- _EXCERPT PROVIDED_
Classic Albums: 'All Eyez On Me' by 2Pac
By Stereo Williams, Jacinta Howard
In late 1995, Death Row Records CEO Suge Knight bailed embattled rapper Tupac Shakur out of prison. Shakur, who'd been serving time at Clinton Correctional Facility in upstate New York after he'd been convicted of sexual abuse in late 1994, was immediately signed to Death Row and set to work on his first album for the high-profile record label.
Embittered by his conviction, the November 1994 shooting that almost killed him, and feeling betrayed by former associates in the music business and beyond, 2Pac unleashed a torrent of songs during marathon recording sessions for the album. In February of 1996, he released his fourth album, a double LP called All Eyez On Me, that announced him as Death Row's newest star and Hip-Hop's most notorious anti-hero.

- _RECORD EXCERPTS_
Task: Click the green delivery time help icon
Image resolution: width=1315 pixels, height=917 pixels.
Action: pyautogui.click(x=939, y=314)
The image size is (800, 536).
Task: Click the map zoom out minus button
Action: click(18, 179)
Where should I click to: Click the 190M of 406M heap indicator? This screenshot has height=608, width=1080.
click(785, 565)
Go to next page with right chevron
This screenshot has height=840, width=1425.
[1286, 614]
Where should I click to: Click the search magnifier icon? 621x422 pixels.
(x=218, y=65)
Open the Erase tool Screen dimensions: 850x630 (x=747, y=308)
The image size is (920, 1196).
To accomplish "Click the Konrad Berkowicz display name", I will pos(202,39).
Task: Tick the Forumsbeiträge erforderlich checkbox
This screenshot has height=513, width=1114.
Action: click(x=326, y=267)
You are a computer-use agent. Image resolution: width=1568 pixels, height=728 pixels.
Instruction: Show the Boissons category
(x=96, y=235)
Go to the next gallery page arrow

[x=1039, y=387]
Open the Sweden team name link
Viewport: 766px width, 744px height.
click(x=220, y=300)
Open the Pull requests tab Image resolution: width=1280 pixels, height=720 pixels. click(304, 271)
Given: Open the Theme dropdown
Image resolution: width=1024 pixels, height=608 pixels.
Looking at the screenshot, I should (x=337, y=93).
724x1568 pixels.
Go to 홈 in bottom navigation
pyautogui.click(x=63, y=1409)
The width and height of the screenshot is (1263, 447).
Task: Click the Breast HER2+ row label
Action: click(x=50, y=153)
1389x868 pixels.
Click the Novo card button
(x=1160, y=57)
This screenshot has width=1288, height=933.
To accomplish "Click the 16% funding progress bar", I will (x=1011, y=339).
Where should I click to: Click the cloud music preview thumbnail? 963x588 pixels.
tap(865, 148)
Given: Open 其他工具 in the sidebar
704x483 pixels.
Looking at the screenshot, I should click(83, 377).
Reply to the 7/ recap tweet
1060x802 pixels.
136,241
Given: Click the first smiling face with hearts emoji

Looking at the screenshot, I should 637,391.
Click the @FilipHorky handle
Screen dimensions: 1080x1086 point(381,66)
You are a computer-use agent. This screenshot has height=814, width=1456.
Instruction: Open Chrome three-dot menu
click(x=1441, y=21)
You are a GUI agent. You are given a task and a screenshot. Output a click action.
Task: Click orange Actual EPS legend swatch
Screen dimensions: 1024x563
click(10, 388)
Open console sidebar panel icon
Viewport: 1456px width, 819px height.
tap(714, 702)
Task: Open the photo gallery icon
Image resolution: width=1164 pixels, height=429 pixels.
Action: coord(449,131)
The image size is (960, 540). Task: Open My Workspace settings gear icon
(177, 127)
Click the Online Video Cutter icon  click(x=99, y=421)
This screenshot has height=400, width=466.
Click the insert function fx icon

- _OBJECTIVES_
1 – According to the article on All Eyez On Me, in which facility was Tupac Shakur serving time before he was bailed out?
2 – List every factor the article on All Eyez On Me names as having embittered 2Pac before the recording sessions.
3 – Decide whether each statement agrees with the article on All Eyez On Me, and back each yes or no with a quotation from it:
(a) Suge Knight bailed Tupac Shakur out of prison in late 1995.
(b) All Eyez On Me was Shakur's third album.
(c) All Eyez On Me came out in February 1996 as a double LP.

- _ANSWER LIST_
1 – Clinton Correctional Facility in upstate New York.

2 –
- His conviction
- The November 1994 shooting that almost killed him
- Feeling betrayed by former associates in the music business and beyond

3 –
(a) Yes. "In late 1995, Death Row Records CEO Suge Knight bailed embattled rapper Tupac Shakur out of prison."
(b) No. "he released his fourth album"
(c) Yes. "In February of 1996, he released his fourth album, a double LP called All Eyez On Me"